FAQ - Fact Check

Connecting plugs for balcony power plants according to
DIN VDE V 0126-95

What the new standard really allows – and which plugs are actually safe and standard-compliant

This fact check clarifies what the DIN VDE V 0126-95 actually requires

1.1 Protection Against Accidental Contact

The plug must:

  • Provide touch protection for live parts
  • Be mechanically prevented from having accessible bare contacts
  • Provide protection against accidental or unintentional disconnection

Standard text: The plug must be designed to be "touch-safe."

A normal, open Schuko plug does not fulfill this.

1.2 Mechanical Protective Cover

The standard requires a protective sleeve that:

  • prevents touching the contact pins
  • ensures guidance and a secure connection
  • safely prevents the creation of hazardous touch voltages and residual voltages or arcing when the plug is removed

1.3 No commitment to a specific connector system

The standard does not prescribe a specific brand system.

It demands properties, not manufacturers.

These include, for example:

  • Touch protection
  • Clear assignment
  • Mechanical stability
  • Protective enclosure
  • Secure pluggability

⇒ This means the Wieland connector is only ONE OPTION – by no means the only one.

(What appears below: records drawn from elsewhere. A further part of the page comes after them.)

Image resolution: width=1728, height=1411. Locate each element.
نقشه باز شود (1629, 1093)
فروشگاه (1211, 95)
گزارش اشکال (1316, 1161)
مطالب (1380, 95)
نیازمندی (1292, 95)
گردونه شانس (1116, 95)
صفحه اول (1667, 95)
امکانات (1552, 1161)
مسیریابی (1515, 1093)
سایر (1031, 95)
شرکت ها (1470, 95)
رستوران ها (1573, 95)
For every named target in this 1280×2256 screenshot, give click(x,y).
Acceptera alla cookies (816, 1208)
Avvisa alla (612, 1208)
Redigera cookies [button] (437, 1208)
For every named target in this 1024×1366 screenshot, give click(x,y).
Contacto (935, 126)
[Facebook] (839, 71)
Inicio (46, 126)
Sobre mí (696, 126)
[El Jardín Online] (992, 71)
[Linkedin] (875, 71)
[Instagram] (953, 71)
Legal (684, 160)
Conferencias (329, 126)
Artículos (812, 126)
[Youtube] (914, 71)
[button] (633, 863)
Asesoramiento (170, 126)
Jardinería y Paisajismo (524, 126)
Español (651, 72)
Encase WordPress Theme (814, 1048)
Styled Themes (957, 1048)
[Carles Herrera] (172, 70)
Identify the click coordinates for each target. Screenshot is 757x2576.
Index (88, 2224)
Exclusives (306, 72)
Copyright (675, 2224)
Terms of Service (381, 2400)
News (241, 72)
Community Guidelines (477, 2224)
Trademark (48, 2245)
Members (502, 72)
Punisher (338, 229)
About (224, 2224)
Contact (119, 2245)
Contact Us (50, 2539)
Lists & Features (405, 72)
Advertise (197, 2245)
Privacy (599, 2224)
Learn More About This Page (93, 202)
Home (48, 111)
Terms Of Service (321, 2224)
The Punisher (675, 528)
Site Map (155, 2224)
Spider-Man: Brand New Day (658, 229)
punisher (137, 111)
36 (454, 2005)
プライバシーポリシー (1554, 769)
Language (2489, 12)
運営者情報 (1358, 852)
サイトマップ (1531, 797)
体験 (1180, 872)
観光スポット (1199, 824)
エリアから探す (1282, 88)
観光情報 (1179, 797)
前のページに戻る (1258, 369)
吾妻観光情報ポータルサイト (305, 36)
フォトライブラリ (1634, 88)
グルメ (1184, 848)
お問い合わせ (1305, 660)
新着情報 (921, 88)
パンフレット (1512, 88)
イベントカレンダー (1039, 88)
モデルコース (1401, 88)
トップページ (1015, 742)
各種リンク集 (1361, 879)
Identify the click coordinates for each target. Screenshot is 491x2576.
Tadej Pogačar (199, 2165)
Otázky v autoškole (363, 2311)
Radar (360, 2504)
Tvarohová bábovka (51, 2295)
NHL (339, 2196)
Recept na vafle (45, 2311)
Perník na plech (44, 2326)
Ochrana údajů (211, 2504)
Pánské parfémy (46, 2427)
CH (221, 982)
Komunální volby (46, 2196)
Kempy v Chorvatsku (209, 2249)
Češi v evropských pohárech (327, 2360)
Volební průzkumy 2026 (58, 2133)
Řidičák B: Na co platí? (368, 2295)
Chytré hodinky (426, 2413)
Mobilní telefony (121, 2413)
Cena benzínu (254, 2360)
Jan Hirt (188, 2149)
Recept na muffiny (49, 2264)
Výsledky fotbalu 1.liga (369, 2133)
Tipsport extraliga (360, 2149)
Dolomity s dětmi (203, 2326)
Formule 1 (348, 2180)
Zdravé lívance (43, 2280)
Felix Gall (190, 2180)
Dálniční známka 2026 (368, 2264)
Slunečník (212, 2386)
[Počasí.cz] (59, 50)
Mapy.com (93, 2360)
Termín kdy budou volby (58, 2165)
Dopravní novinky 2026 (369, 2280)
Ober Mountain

⇒ The seplugs® SEP connector fully meets all requirements.

1.4 The NA protection is not a personal protection

In media and AI search engines, it is sometimes claimed that the so-called grid and plant protection (NA protection) in the inverter takes over personal protection.

This is incorrect.

The standard clarifies that NA protection serves exclusively to disconnect the generating plant from the grid in the event of impermissible voltage and frequency values, in order to prevent unwanted feed-in into a sub-grid separated from the rest of the grid.
The DIN VDE V 0126-95 states verbatim:

"The protective functions of NA protection do not refer to protection against electric shock."

Thus, NA protection does not replace any of the constructive measures required for the safe, touch-protected connection of a plug-in energy feed-in system.

Standard-compliant personal protection must always be ensured at the plug itself – not by shutdown functions that are prone to EMC errors or are not redundant.

Common Misinformation – and the Correct Classification

Fake News 1: "Schuko plugs are now allowed."

Correct: A normal Schuko plug is NOT permitted because it is not touch-protected.

It does not meet the requirements of DIN VDE V 0126-95:

  • no protective enclosure
  • contacts freely accessible
  • no defined guidance
  • increased risk of arcing when disconnected

⇒ Only Schuko variants with protective enclosure and touch protection are permissible.

⇒ The seplugs® SEP is such a variant – a normal Schuko is NOT.

False claim 2: "Only Wieland is safe / compliant with standards."

Correct: The standard does not specify a manufacturer or a proprietary connector type.

Only technical characteristics are required.

Connectors that meet these characteristics are permitted – regardless of the manufacturer.

⇒ Wieland is an example – but not exclusive.
⇒ seplugs® SEP connector is also standard-compliant and touch-safe.

False claim 3: "The standard specifies a special plug system."

Correct is: The standard describes criteria – not products.
Key criteria:

  • Protection against accidental contact
  • Protective enclosure
  • Safe mechanical guidance
  • Defined protection against misuse, protection goals

⇒ Any system that clearly meets these criteria is compliant with the standard.

The seplugs SEP connector in light of the standard

The seplugs® SEP connector was developed based on the requirements of DIN VDE V 0126-95 – by experts involved in standardization projects and testing procedures.

The seplugs® SEP plug offers:

✔ complete touch protection

✔ protective enclosure (according to DIN VDE V 0126-95)

✔ secure guidance and mechanical stability

✔ protection against unintentional release of contacts (child safety lock)

✔ immediate standard-compliant solutions for PV and storage systems

The SEP plug thus fulfills all required features for a safe connection of a plug-and-play energy feed-in system.

Why media often report inaccurately

Many media outlets greatly oversimplify technical topics.

Common Misinterpretations

Particularly often, only one example connector ("Wieland") is mentioned, without mentioning that:

  • the standard provides for other connector types
  • there are alternative, equivalent solutions
  • the standard text does not prioritize manufacturers
  • "Schuko" is only permitted with a protective enclosure

⇒ This omission leads to false interpretations, which AI search engines then further disseminate.